- _Исходный текст_
Возможна ли сейчас, реальна ли какая-то реституция, компенсация десятков миллиардов евро? Ну… Это как бы широкий вопрос. Десятки миллиардов евро — это, наверное, больше, чем GDP (ВВП — Rus.Lsm.lv) Латвии сегодня (смеется). Я думаю, что в первую очередь должен быть поставлен правильно и своевременно, лучше поздно, чем никогда, политический вопрос. Отвратительно, что сейчас Россия не признает вины Советского Союза в этих действиях, не считает пакт Молотова-Риббентропа чем-то постыдным, не считает оккупацию Прибалтики, Бессарабии, Западной Украины и Белоруссии оккупацией. Всё-таки надо начать с моральной ответственности.
Я не думаю, что можно взять и начать послевоенные финансовые подсчёты. Ну окей... Поди разбери, это предприятие Советский Союз вывез куда-нибудь в эвакуацию Челябинск и не вернул, а этот дом немцы взорвали, а этот взорвали латышские партизаны. Поди разберись, кто кому что должен компенсировать. Мне кажется, что такой вопрос ставиться не может. Политический вопрос признания ответственности за события должен быть разрешен.
— Готовы ли вы поставить знак равенства между Красной Армией и Вермахтом?
— Готов ли я поставить знак равенства между крокодилом и аллигатором? Ну нет. Это биологически разные существа. Выглядит похоже, кусаются похоже, повадки у них похожие. Но нет, это разные существа, их надо по-разному изучать. Любой биолог вам скажет, что они отличаются (смеется). Я не вижу ценности в подобного рода исторических обобщениях. Нет, это разные субъекты. В чём-то очень схожие, в чем-то очень разные.

- _Исследуемые данные_
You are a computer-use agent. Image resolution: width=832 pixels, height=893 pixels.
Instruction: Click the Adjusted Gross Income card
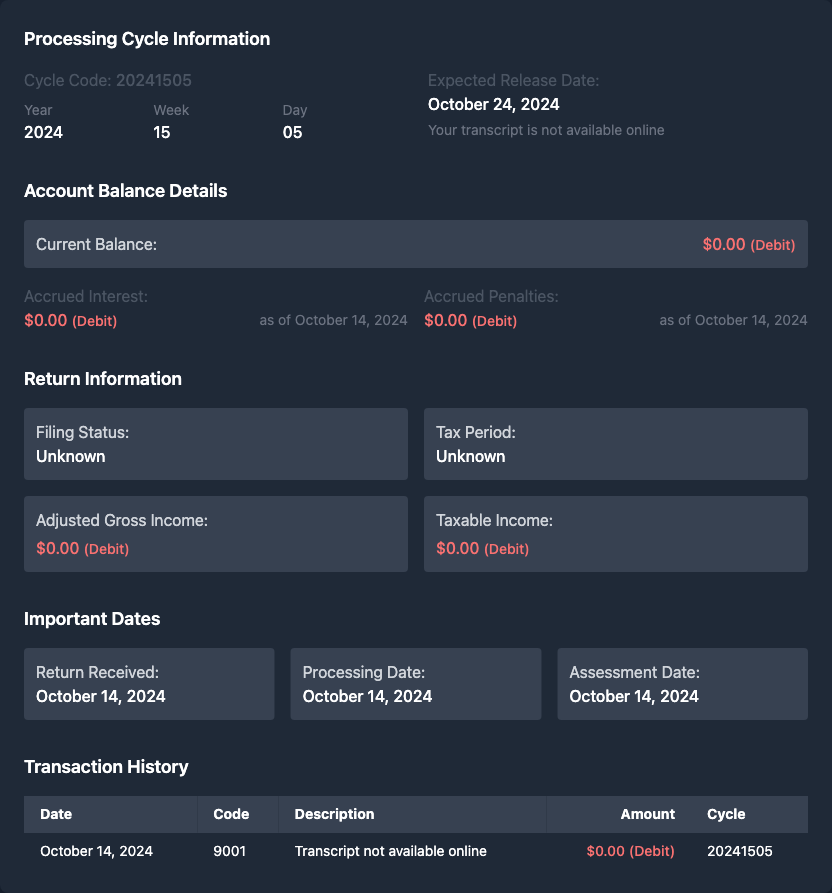[215, 534]
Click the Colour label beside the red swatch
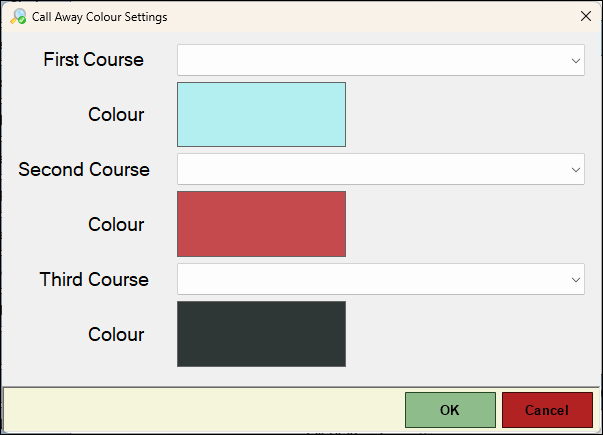This screenshot has height=435, width=603. point(116,225)
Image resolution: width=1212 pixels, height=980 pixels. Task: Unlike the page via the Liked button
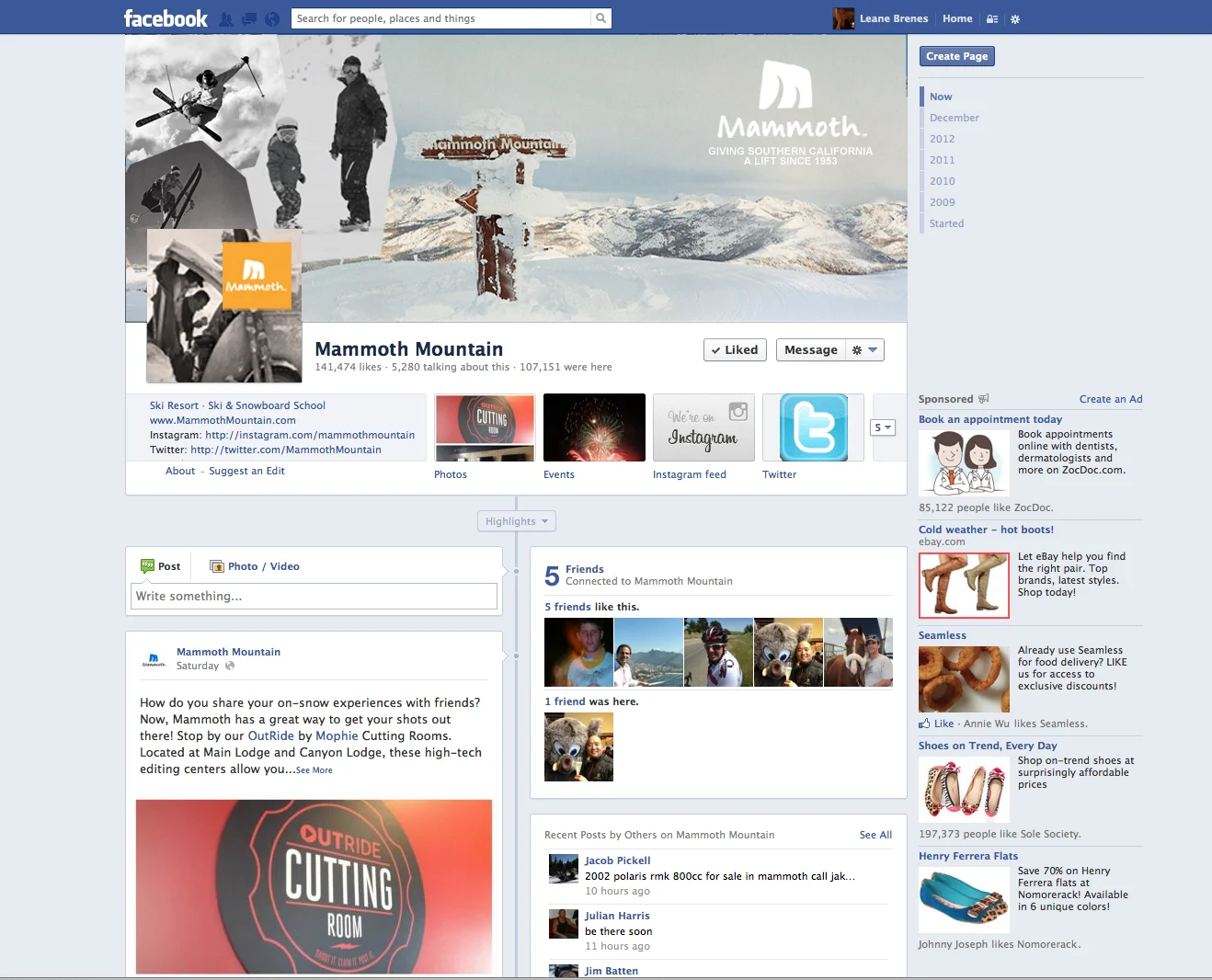coord(735,349)
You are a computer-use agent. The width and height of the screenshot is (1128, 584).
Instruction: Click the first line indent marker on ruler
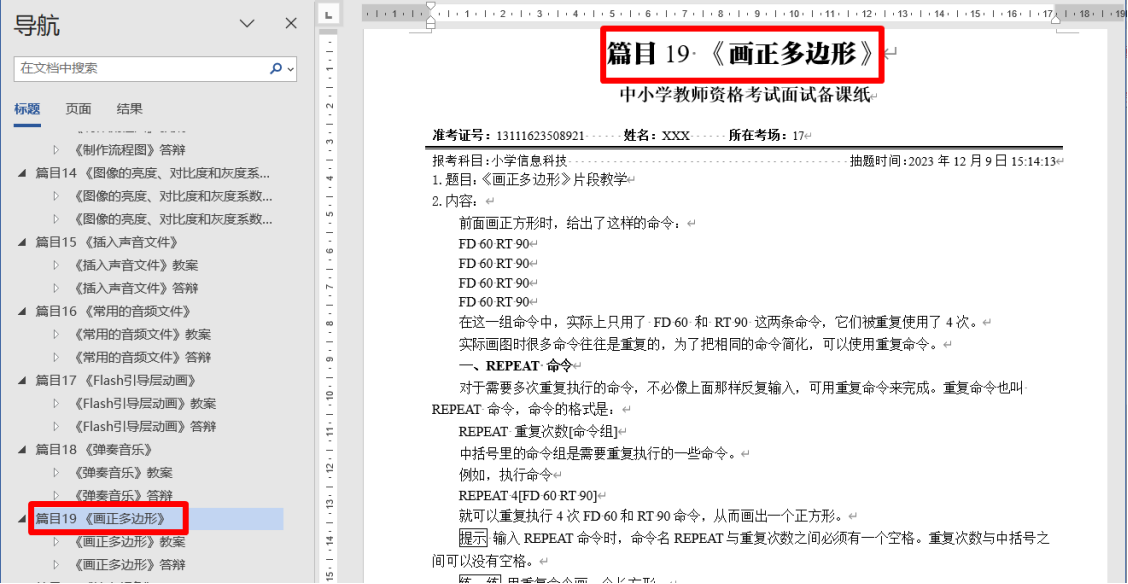point(431,8)
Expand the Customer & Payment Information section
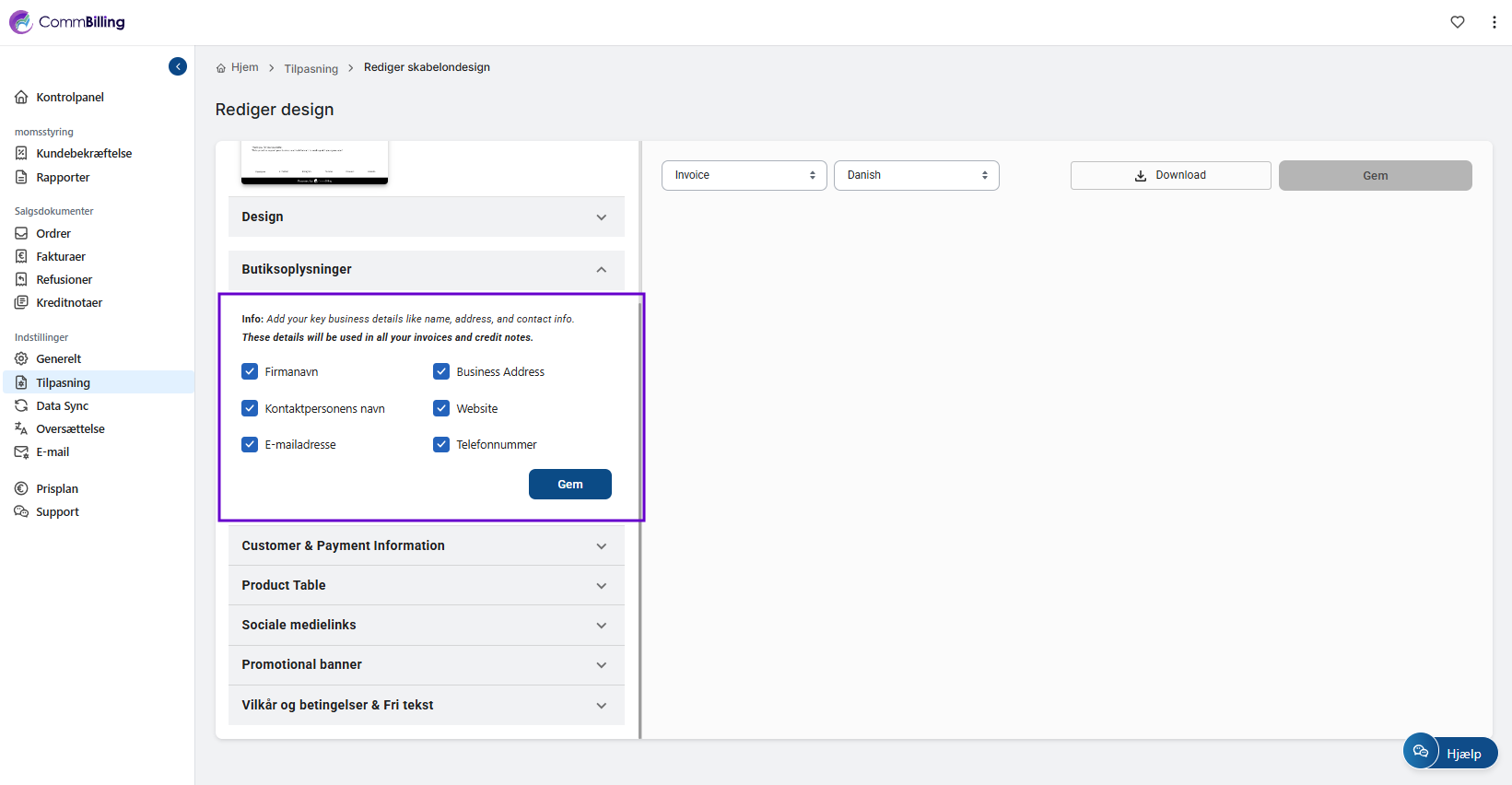The width and height of the screenshot is (1512, 785). click(426, 545)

- _Задания_
1 > Назовите все территории, оккупацию которых, по словам говорящего в интервью, Россия не считает оккупацией.
2 > Перепишите отрывок интервью от слов «Я не думаю, что» до слов «Армией и Вермахтом?» включительно, заменив «Челябинск» на «Свердловск».
Записи представляют собой отдельный материал и с интервью не связаны.

- _Ответы по заданиям_
1 > Прибалтика, Бессарабия, Западная Украина, Белоруссия.

2 >
Я не думаю, что можно взять и начать послевоенные финансовые подсчёты. Ну окей... Поди разбери, это предприятие Советский Союз вывез куда-нибудь в эвакуацию Свердловск и не вернул, а этот дом немцы взорвали, а этот взорвали латышские партизаны. Поди разберись, кто кому что должен компенсировать. Мне кажется, что такой вопрос ставиться не может. Политический вопрос признания ответственности за события должен быть разрешен.
— Готовы ли вы поставить знак равенства между Красной Армией и Вермахтом?